Al di fuori dei Souls, un altro caso di difficoltà gestita intelligentemente l’ho trovato in un videogame a cui ho giocato di recente: Below In questo titolo esiste la possibilità di affrontate l’avventura in “Modalità esplorativa” eliminando la parte survival del titolo - la quale richiede tempo più che abilità da parte del giocatore -, facilitando alcune azioni (come quelle di cura e riposo) ed eliminando le situazioni di one-hit death. Insomma, lo sforzo necessario a farsi strada nelle viscere della terra è ancora il medesimo, il giocatore si ritroverà negli stessi luoghi inospitali e sarà circondato da nemici non meno numerosi e non meno letali rispetto alla modalità classica; purtroppo l’atmosfera ne risulta indebolita, morire e riprovare è reso più semplice quindi il giocatore non sarà ugualmente spronato a fare del suo meglio per sopravvivere il più a lungo possibile, in quanto, ritornare alla propria tomba è veloce e conveniente eliminata la fase iniziale di accumulo di provviste.
Un secondo esempio, ugualmente efficace, si può trovare in Metal Gear Solid V: Phantom Pain in cui, il giocatore, non ha la facoltà di scegliere fra diversi livelli di difficoltà ma ha la possibilità di indossare un copricapo (un dettaglio molto importante da evidenziare è che questo cappello sia a forma di gallina) con l’abilità di annullare i primi tre avvistamenti dei nemici al prezzo di abbassare il punteggio di fine missione, precludendo di ottenere la valutazione massima.

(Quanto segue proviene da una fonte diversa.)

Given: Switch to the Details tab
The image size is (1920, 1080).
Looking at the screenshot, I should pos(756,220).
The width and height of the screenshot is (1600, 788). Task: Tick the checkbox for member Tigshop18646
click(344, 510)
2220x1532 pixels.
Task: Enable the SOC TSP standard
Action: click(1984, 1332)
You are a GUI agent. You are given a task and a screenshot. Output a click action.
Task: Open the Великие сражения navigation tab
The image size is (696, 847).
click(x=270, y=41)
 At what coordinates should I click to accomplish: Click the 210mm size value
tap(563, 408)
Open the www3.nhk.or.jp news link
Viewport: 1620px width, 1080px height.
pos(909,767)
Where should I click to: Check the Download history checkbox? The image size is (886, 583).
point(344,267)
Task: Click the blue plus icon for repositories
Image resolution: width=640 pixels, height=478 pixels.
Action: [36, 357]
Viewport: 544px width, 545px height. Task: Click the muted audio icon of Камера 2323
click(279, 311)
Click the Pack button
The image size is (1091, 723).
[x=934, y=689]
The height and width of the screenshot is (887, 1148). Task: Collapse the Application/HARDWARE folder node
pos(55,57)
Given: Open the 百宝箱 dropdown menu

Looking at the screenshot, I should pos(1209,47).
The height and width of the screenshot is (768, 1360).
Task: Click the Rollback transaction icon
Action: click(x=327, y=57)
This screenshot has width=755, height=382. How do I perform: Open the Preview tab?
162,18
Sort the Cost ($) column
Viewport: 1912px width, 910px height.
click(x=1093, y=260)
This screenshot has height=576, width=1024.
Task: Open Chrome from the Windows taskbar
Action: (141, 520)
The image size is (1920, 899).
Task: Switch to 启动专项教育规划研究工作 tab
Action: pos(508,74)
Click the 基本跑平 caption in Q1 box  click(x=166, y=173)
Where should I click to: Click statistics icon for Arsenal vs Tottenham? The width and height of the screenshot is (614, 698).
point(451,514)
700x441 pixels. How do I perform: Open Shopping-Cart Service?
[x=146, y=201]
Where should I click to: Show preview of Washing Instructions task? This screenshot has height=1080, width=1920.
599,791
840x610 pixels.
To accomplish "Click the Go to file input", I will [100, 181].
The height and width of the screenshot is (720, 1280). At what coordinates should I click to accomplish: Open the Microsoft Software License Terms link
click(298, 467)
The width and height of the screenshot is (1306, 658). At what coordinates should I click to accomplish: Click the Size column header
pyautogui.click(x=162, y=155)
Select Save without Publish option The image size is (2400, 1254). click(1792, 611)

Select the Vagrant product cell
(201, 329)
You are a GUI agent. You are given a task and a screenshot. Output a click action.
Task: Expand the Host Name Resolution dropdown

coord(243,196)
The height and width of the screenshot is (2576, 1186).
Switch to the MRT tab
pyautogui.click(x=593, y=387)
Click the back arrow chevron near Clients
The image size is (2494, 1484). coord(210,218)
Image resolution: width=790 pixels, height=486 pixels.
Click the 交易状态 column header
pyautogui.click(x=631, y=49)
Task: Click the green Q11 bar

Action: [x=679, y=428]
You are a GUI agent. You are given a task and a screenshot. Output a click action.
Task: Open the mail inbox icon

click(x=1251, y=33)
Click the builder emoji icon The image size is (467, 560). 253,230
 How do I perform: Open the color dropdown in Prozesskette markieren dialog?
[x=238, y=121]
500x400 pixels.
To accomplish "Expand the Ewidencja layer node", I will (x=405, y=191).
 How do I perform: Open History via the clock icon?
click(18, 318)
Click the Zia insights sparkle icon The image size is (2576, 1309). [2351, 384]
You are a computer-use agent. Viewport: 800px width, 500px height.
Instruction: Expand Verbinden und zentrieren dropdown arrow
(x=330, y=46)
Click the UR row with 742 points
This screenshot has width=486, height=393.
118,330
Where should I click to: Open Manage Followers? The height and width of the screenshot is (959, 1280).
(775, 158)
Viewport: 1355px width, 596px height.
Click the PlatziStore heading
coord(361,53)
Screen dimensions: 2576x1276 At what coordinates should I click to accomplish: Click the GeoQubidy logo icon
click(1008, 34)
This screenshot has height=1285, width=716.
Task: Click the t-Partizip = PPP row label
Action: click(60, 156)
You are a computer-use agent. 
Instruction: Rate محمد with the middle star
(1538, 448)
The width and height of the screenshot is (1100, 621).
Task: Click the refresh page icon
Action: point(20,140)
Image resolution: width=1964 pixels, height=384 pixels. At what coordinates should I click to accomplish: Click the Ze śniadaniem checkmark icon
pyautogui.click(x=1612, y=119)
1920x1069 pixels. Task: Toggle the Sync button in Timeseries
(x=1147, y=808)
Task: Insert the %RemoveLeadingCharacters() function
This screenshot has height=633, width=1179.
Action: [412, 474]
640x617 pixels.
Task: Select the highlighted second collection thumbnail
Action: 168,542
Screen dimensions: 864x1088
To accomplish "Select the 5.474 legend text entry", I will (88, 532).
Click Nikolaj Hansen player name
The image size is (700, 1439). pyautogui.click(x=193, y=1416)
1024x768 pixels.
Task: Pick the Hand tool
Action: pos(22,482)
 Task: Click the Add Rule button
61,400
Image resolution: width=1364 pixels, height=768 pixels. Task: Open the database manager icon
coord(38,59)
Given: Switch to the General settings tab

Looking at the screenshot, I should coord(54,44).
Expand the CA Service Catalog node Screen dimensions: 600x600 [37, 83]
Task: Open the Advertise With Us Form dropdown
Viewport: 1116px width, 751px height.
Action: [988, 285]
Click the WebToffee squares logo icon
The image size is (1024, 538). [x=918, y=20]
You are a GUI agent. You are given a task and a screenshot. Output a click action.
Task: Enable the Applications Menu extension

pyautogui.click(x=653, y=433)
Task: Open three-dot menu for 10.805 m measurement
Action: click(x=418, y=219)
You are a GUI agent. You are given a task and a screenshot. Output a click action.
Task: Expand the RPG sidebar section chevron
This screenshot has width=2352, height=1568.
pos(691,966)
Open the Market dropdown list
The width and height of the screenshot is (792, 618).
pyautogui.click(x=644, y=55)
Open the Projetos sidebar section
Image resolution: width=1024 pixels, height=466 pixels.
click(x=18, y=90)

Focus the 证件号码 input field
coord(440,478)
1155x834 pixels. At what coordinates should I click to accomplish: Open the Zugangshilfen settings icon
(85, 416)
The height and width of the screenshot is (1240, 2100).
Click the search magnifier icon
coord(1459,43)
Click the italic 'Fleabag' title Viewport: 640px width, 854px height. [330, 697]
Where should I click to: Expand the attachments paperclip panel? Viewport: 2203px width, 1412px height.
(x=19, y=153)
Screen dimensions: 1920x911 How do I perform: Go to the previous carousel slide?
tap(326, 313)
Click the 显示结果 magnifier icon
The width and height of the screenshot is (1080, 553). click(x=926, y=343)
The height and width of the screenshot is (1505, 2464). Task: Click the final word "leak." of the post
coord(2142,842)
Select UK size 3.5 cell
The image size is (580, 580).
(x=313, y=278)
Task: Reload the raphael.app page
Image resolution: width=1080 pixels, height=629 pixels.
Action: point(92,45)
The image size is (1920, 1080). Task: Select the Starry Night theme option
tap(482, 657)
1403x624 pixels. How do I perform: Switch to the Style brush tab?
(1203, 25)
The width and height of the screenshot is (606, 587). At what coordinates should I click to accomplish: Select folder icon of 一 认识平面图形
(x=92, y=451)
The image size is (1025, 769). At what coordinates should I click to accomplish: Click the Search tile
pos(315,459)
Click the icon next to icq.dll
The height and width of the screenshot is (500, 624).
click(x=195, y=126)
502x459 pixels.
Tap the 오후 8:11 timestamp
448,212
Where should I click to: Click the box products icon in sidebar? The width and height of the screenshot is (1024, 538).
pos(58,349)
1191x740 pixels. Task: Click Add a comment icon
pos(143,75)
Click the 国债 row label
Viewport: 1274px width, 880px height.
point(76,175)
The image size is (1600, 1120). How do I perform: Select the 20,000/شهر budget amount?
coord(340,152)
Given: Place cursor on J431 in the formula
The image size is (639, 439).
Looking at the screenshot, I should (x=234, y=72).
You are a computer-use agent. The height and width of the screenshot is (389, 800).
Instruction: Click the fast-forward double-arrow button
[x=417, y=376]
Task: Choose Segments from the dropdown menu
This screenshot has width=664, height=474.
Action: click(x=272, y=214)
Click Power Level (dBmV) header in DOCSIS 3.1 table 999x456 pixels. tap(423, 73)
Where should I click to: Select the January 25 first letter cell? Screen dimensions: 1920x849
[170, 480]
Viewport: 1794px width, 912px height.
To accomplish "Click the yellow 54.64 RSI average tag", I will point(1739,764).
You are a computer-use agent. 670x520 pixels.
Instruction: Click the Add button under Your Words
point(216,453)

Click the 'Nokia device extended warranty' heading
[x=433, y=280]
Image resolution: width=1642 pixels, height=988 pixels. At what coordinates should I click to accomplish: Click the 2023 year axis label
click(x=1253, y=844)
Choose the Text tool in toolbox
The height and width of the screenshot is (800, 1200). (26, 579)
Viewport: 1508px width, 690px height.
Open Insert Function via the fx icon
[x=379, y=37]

Tiriamo le somme: la spinta per una maggiore inclusività è possibile ma bisogna stare molto attenti a non cedere agli impulsi più istintivi e pretendere che ogni gioco impegnativo venga appiattito da una modalità che cambi la visione autoriale del team, non escludendo l’eventualità in cui sia impossibile coniugare una maggiore accessibilità con l’obiettivo dell’opera.